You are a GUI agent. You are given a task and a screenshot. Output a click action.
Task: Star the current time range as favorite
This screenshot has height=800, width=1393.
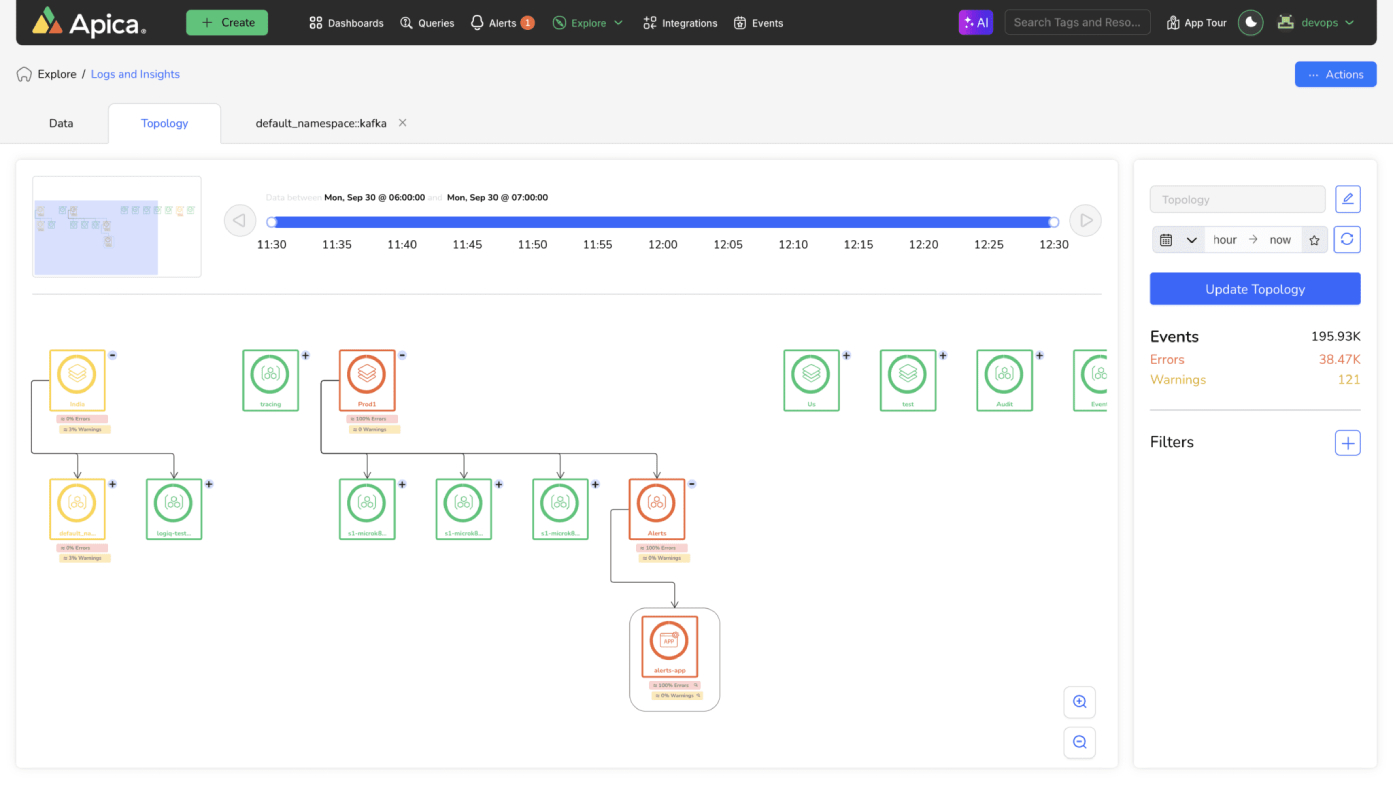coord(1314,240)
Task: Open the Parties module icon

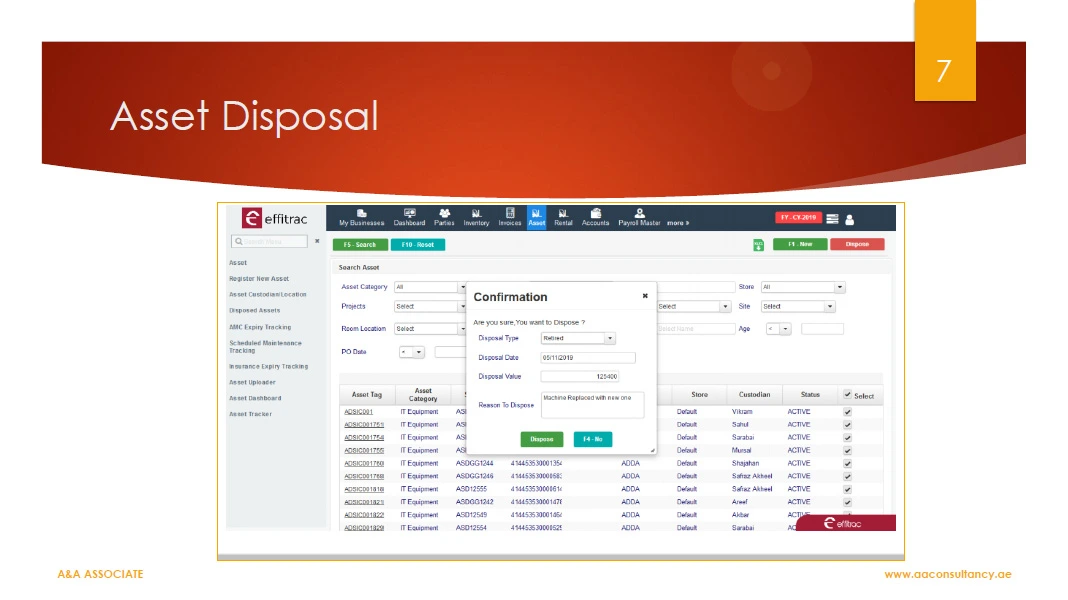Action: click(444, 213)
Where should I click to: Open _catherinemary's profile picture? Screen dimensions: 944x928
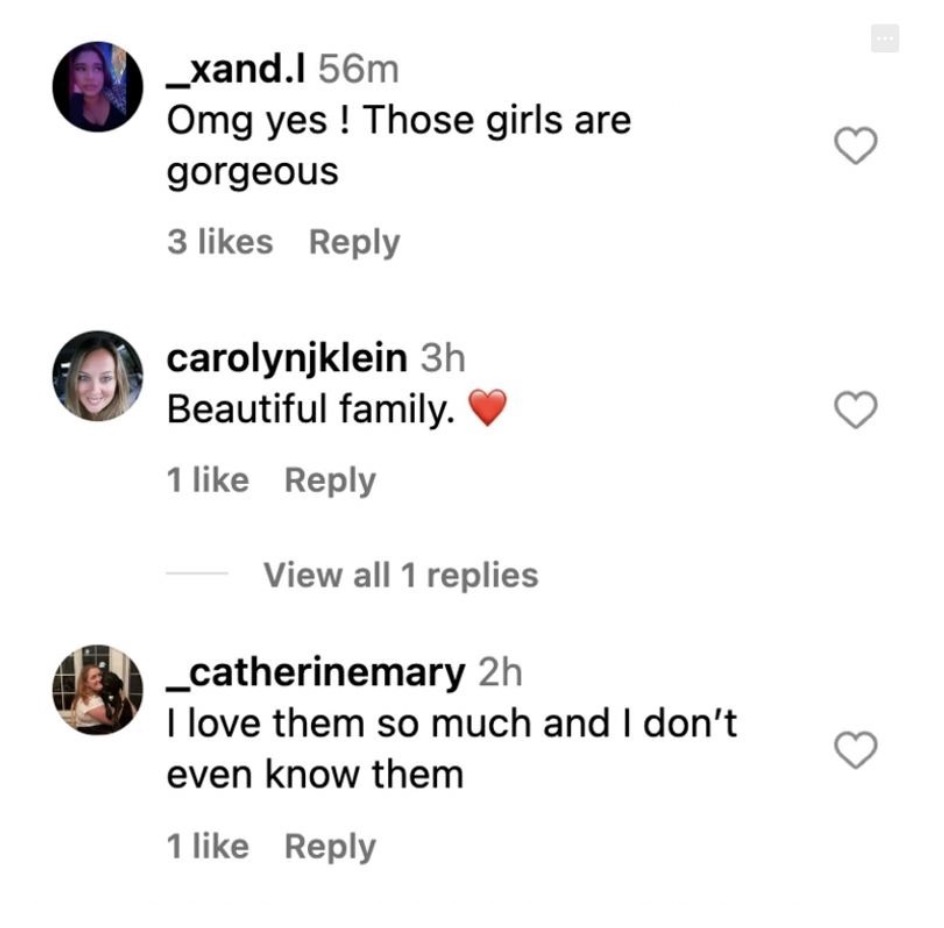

Your assignment: Transcribe every record above in full. Pictures stay out of the copy.

Answer to this problem:
You are a GUI agent. You are given a task and a screenshot. Output a click action.
Task: Star the current time range as favorite
This screenshot has height=800, width=1393.
coord(1314,240)
Task: Open the Parties module icon

Action: click(444, 213)
Where should I click to: Open _catherinemary's profile picture? Screen dimensions: 944x928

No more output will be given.